**EXERCISE GOAL**
Below are entries to examine: work out how many lines contain the word "computer", and give only that number.

Stored dataset items:
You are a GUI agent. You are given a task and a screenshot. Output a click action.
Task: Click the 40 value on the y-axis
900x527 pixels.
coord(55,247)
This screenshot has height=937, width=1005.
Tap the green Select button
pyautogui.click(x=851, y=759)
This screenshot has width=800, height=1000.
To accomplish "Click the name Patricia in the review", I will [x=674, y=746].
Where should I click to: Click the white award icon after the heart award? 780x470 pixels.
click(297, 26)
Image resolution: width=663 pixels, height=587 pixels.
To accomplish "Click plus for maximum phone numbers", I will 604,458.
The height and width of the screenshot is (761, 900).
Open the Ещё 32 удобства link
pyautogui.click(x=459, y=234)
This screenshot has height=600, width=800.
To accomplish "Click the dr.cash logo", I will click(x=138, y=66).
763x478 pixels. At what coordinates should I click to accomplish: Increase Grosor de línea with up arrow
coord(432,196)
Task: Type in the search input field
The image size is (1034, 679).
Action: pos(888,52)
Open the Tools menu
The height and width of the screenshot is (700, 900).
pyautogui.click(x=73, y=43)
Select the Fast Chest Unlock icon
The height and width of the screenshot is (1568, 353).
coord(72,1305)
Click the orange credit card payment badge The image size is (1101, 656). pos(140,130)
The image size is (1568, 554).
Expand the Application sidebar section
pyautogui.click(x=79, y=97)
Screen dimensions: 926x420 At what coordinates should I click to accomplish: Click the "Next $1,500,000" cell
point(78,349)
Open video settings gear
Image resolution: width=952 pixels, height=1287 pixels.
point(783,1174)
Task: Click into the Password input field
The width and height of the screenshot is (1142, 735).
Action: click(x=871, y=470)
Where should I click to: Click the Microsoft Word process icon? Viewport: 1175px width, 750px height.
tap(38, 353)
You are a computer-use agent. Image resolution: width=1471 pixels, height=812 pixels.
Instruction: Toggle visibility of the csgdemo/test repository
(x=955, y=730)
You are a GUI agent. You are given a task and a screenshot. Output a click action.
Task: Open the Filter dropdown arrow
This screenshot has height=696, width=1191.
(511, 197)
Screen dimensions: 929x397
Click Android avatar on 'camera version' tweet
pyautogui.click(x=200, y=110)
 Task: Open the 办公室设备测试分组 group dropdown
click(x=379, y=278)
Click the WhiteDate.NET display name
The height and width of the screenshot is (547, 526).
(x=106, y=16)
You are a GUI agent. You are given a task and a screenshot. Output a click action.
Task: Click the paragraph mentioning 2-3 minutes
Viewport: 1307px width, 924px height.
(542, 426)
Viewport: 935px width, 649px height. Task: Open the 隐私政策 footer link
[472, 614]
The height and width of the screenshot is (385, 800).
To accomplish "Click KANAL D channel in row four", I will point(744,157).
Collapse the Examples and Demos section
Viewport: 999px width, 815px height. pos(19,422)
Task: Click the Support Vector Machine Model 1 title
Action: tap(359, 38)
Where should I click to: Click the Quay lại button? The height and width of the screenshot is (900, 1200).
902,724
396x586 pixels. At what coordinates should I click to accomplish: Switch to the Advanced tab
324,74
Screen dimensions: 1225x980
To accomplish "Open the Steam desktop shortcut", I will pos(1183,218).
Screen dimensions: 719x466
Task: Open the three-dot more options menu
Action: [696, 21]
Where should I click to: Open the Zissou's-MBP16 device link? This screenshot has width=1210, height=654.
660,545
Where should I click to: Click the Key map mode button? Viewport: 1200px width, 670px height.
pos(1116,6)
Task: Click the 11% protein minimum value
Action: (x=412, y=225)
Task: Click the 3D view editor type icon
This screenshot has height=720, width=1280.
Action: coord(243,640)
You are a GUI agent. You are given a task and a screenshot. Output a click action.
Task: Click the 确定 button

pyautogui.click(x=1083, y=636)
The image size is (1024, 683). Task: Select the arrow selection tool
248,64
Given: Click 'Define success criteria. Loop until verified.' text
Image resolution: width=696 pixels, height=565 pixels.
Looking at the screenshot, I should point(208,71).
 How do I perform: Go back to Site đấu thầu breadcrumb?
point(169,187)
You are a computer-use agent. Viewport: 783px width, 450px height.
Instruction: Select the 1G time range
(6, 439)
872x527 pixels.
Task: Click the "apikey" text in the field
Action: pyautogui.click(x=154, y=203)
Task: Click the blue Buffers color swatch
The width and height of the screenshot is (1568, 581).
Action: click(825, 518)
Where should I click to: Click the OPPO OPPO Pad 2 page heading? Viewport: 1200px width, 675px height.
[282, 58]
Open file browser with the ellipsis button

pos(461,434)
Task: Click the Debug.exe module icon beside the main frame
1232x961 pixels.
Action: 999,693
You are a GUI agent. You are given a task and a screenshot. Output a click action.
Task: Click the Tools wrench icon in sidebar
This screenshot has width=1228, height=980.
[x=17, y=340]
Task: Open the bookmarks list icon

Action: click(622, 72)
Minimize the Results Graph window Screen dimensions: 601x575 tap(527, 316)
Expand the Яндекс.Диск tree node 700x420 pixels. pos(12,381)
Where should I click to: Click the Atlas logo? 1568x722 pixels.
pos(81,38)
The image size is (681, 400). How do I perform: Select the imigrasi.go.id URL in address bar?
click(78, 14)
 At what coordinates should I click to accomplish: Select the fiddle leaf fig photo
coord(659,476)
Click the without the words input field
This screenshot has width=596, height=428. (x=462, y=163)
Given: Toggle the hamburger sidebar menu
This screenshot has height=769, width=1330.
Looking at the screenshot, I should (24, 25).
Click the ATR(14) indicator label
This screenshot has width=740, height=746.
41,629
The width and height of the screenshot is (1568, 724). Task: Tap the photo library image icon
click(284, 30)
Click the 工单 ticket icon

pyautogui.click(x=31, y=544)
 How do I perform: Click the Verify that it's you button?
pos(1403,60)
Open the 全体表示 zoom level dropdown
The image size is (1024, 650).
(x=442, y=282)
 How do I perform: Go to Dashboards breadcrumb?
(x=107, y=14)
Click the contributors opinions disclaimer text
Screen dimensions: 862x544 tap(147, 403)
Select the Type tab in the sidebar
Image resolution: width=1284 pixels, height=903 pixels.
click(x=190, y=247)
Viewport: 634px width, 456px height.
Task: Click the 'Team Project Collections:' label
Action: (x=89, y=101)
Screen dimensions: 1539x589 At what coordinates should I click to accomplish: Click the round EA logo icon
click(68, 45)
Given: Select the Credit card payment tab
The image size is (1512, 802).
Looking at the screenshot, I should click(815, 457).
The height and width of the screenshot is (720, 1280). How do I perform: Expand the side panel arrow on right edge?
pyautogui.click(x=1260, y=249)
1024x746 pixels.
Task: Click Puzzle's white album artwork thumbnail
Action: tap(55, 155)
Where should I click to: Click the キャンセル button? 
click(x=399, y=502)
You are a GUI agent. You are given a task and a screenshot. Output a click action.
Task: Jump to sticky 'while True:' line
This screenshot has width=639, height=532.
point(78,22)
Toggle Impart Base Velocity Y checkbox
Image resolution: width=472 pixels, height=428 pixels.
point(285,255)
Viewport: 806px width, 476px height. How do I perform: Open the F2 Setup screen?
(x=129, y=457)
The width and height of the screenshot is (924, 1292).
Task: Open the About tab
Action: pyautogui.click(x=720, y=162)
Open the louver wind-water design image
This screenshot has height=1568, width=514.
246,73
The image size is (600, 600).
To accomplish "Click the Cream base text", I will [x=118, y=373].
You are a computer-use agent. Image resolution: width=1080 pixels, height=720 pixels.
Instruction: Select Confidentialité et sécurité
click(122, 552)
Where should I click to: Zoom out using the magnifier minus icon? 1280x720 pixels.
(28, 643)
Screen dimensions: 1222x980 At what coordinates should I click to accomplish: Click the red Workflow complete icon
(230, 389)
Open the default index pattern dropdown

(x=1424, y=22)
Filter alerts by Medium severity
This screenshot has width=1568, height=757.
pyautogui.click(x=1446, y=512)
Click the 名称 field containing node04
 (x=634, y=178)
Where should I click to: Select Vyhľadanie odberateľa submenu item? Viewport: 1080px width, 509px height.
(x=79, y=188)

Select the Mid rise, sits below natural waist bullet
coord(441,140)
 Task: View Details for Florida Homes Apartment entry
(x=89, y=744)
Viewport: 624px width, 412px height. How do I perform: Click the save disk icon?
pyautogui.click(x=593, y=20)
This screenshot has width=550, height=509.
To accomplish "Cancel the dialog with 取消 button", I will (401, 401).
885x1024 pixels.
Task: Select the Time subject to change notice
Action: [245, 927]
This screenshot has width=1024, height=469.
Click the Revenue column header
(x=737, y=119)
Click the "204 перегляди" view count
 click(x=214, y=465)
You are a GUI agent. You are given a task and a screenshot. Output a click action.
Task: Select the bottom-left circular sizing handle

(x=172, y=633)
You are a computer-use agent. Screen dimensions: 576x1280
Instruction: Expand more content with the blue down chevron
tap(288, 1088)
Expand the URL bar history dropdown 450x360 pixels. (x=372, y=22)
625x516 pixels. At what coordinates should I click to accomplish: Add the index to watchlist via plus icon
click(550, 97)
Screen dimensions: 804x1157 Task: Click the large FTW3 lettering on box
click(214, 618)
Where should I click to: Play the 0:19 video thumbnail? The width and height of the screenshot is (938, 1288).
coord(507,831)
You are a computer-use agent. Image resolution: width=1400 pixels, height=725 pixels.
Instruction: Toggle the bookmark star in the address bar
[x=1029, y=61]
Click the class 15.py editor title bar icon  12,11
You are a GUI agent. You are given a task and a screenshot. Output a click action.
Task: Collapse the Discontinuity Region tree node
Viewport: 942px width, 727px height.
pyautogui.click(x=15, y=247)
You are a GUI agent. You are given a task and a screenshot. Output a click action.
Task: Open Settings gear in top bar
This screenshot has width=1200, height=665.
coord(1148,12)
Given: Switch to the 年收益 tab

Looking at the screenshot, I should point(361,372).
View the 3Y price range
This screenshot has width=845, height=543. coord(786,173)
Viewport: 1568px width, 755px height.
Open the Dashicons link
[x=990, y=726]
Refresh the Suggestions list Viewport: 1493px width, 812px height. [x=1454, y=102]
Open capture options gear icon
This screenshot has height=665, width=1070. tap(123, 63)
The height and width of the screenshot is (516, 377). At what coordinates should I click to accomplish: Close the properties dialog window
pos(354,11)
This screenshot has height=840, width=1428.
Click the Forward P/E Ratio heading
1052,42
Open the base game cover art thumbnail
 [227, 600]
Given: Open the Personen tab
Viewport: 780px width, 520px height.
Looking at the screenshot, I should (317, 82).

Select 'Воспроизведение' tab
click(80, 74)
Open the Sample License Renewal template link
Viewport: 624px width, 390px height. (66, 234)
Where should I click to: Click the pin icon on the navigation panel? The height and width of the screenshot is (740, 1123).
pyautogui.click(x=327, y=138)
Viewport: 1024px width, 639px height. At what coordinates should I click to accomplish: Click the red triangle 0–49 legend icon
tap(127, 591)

**TASK RESPONSE**
5